Health and fitness can be overwhelming, even for trainers and those that have been in the industry. There are always new products, methods and science. How do we know what works and what doesn’t? We go back to the fundamentals and basics. For most people they are overwhelmed with all the information out there and they try something new and fancy like a new diet or type of workout when they don’t have the basic fundamentals nailed down. But that’s why we are here to filter all that information for you and let you know what will work and what is just another product or technique being marketed.
So if you are just getting started or trying to get back into your routine after being out of it, here is where to start:
1) Move daily – start with 2 -3 days a week of higher intensity activity (a fitness class or structured workout) and then 3 days of light movement (walk, jog or hike) and a day of play (bike, rollerblade, hike, beach volleyball)
The goal is to build an active lifestyle and not just workout 2 -3 days a week and sit on the couch the rest of the time.
2) Drink more water – we all need to.

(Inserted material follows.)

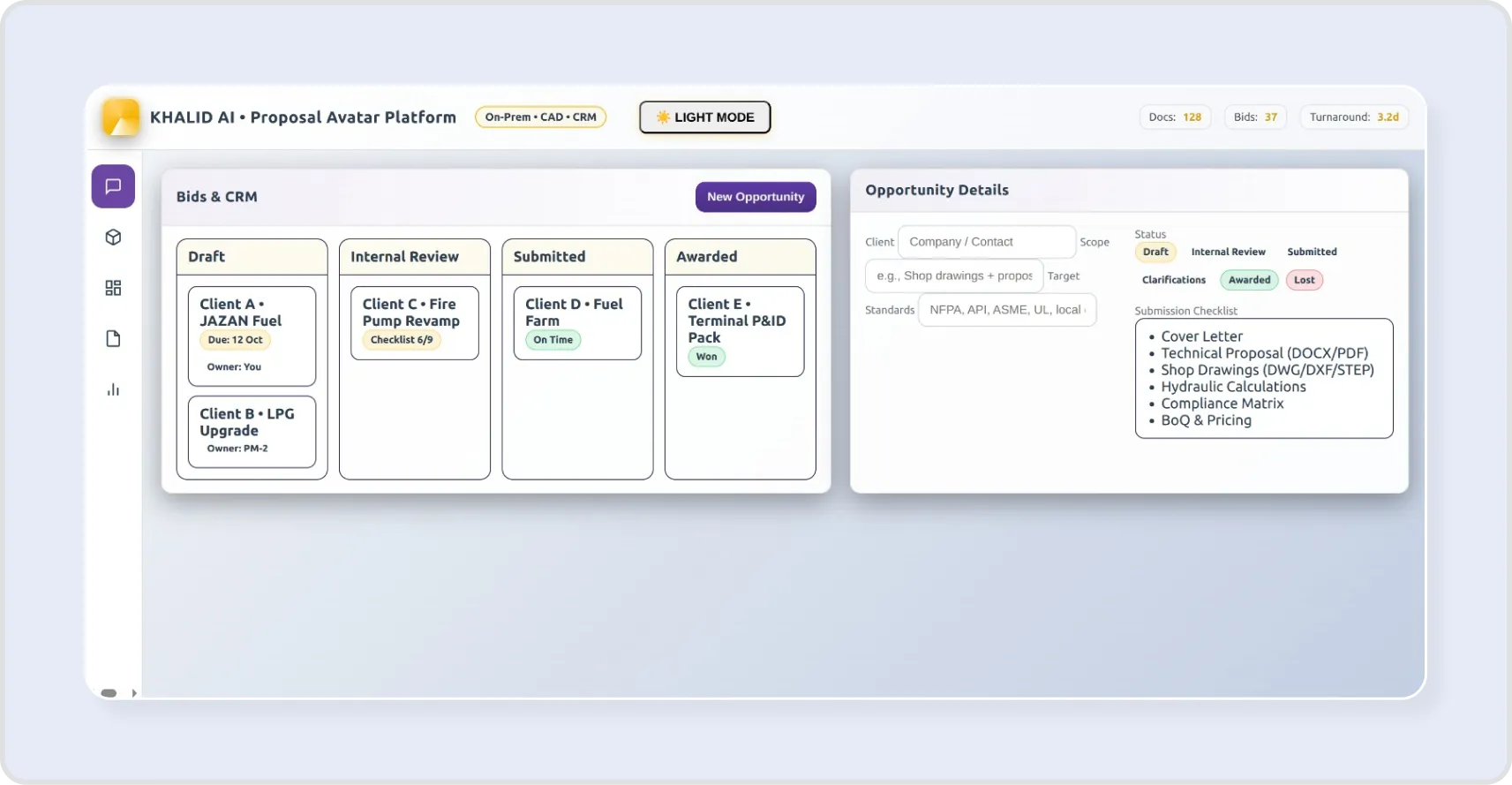This screenshot has height=785, width=1512.
Task: Open Client C Fire Pump Revamp card
Action: 414,322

Make sure to drink half your body weight in ounces per day. Drinking more water can solve a lot of issues that you may have.
3) Start your day with positivity – don’t just wake up and check you phone and let the day own you. Get in a workout, do yoga, go for a walk, read a motivating book, listen to a podcast. Set the tone for the day first thing in the morning. This is guaranteed to change the outcome of your day.
4) Eat often. Eat every 3 to 4 hours and avoid simple sugar. Muffins, donuts, candy bars, pop. Cut down on added sugar to kick-start your nutrition.
5) Get more sleep. Go to bed an hour earlier, get some extra sleep to help your body recover for your workouts.
These are a few simple fundamentals that when implemented will make a big difference. These can also be used as a starting point for your fitness journey.